Secondary outcome analysis

The pre-operative HHS was significantly lower than HSS at PODs 30 and 90 with intra-group comparison (P < 0.001). However, no inter-group difference in HHS was noted pre- or post-operatively (P = 0.26, 0.67, and 0.44, respectively). Similar joint function and recovery between groups were supported by data measuring the duration of hospital stay and time it took for post-operative walking function recovery (P = 0.83 and 0.32, respectively) [Table 2].

There was no post-operative death or PE in this study. A total of 15 adverse events were recorded during the 90-day post-operative period investigated in the study [Table 4]. Except for the bleeding events stated previously, three cases of GI adverse events were reported: one in the aspirin group (nausea) and two in the rivaroxaban group (nausea and peptic ulcer). Nausea was tolerable in both patients, whereas the peptic ulcer was treated with proton-pump inhibitors. No significant inter-group difference was observed in the frequency of GI complications (P = 0.29) [Table 4]. A wound effusion was reported in one patient in the aspirin group (managed with local care), and one patient in the rivaroxaban group experienced systematic complications of acute coronary syndrome at POD 2 that was treated with antiplatelets with an uneventful recovery.

Table 4 - Complications within POD 90 following total hip arthroplasty in the two study groups.

Complications Aspirin group(n = 34) Rivaroxaban group(n = 36) Statistics P
GI adverse events, n (%) 1 (2.9) 2 (5.6) 1.13 0.29
Bleeding events, n (%) 1 (2.9) 3 (8.3)§ 0.96 0.33
DVT events, n (%) 3 (8.8) 3 (8.3) 0.01 0.91
Systematic complication, n (%) 0 1 (2.8) 0.96 0.33
Wound complication, n (%) 1 (2.9) 0 1.07 0.30

One case of post-operative nausea during hospital stay.

One case of post-operative nausea during hospital stay, and one case of stomachache diagnosed with peptic ulcer.

One case of epistaxis.

§One case of epistaxis and two cases of ecchymosis. GI: Gastrointestinal; DVT: Deep venous thrombosis.


Discussion

The VTE is an unexpected and health-threatening complication of THA. The peri-operative administration of anticoagulant prophylaxis has proven to reduce death rates and post-procedural VTE-associated complications.
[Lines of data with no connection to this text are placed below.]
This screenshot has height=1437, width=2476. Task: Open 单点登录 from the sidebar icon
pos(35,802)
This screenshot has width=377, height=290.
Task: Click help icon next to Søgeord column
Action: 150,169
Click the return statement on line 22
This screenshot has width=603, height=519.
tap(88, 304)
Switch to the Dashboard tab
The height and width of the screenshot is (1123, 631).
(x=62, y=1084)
Rivaroxaban, an oral anticoagulant, can provide effective thromboprophylaxis after elective hip arthroplasty,[16] and was used for extending prophylaxis beyond hospital discharge because of its efficacy, safety, and convenience of use.[17] In the literature, the RECORD trial series have demonstrated that the symptomatic and total VTE risk reduction by NOACs was relatively lower than that of LMWH, with an absolute risk reduction of 2.6% to 9.3%.[16,18–20] Rivaroxaban was recommended for about 10 to 14 days after total joint arthroplasty in the ACCP-9 guideline.[7]

Recent studies have reported the efficacy of aspirin, which was formally used to treat arterial diseases, in preventing post-operative lower extremity venous thrombosis and PE.[8–10,14] In previous studies, the administered dose of aspirin in VTE prophylaxis has been widely variable, with a maximum of 650 mg twice daily.[21] In the primary American Academy of Orthopedic Surgeons guidelines, panelists recommended a dosage of 325 mg twice a day.[22] Moreover, several previous pieces of literature have suggested that aspirin showed similar antithrombotic efficacy and lower bleeding risk at this dose when compared with anticoagulants.[14,23] However, the administration of the aforementioned dose was considered high and became controversial over relevant disadvantages, which were associated with the internal antithrombotic process through the vascular-derived prostacyclin mechanism[24] and a dose-related GI side effect.[25] In the field of carotid endarterectomy, the use of a lower dose (81 mg) might even be more effective than that of a high dose.[26]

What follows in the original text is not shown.